» **Instructions for the task**: For the entries below, state how many lines contain the word "agent" and add nothing else.

» **Dataset records**:

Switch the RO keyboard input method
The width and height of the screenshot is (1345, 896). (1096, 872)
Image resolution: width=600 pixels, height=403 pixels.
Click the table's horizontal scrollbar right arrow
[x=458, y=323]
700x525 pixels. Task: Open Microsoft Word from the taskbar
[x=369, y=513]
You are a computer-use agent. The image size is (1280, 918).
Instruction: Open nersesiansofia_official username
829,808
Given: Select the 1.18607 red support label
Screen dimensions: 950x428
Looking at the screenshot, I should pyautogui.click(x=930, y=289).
--
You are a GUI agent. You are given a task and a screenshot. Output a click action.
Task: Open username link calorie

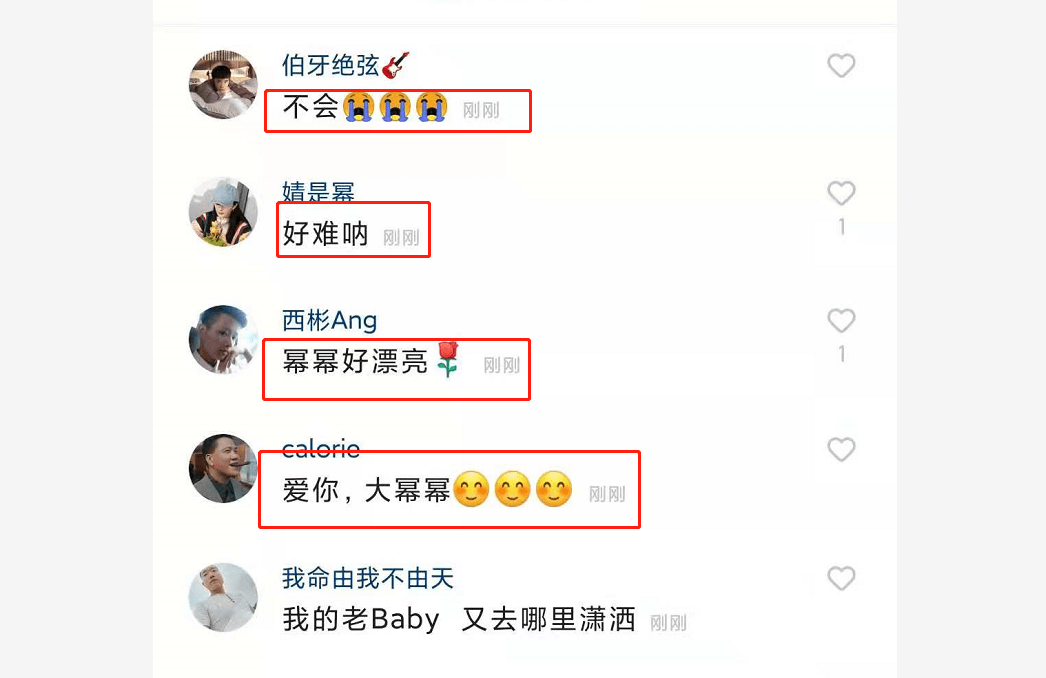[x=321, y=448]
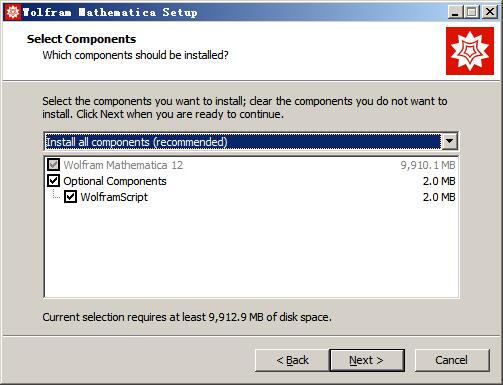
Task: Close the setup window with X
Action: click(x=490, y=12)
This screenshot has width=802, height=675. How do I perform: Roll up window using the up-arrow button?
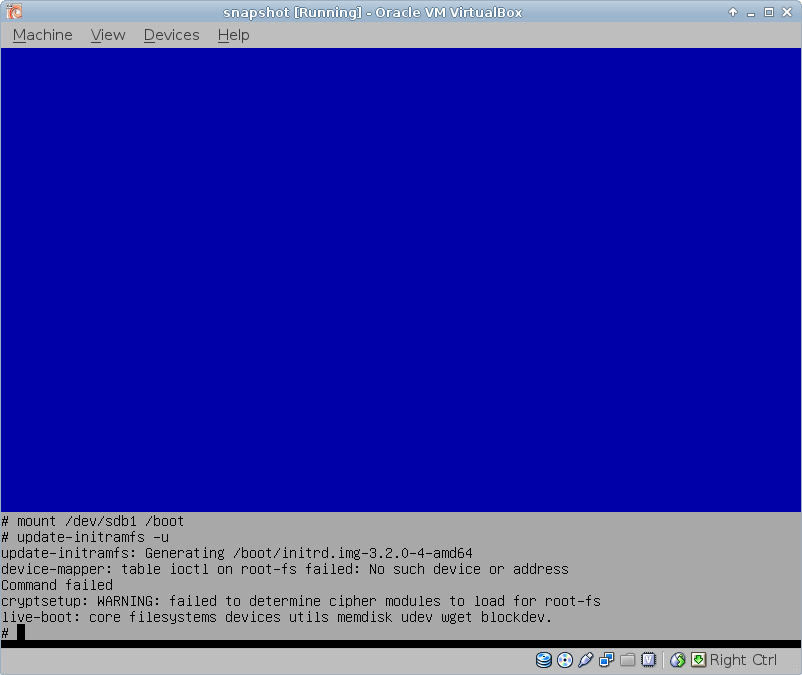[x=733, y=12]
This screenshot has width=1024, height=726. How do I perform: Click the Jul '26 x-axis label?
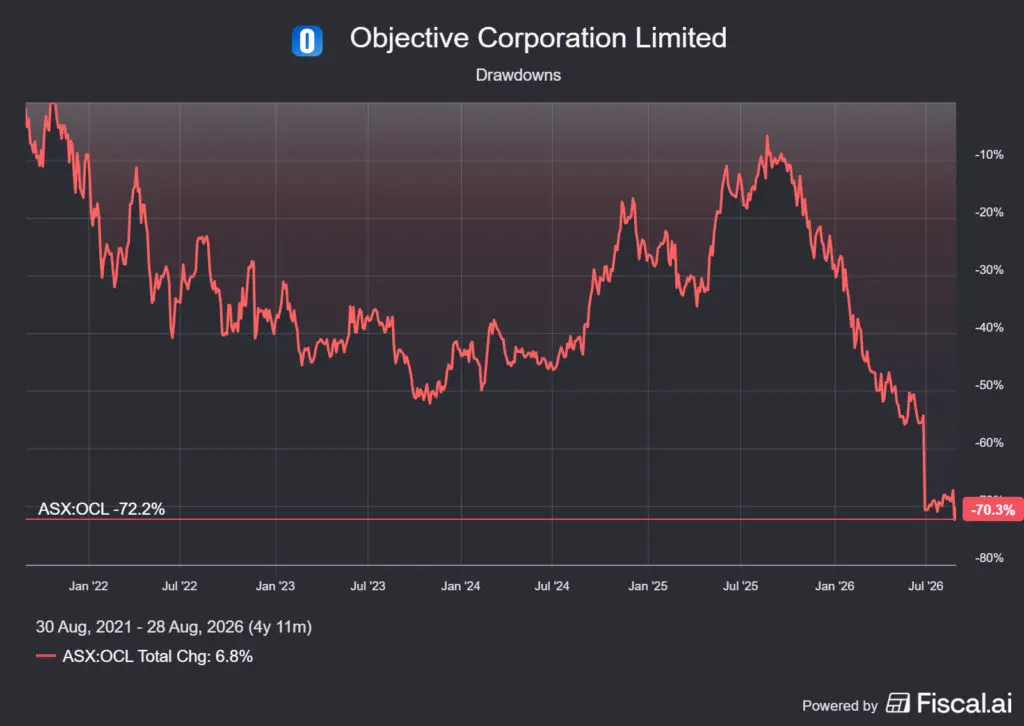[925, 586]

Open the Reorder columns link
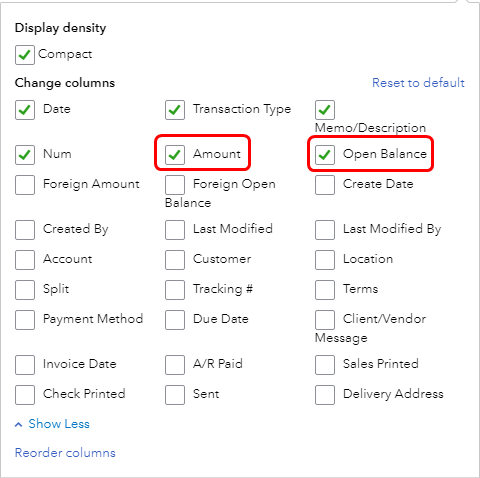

» **Your solution**: 2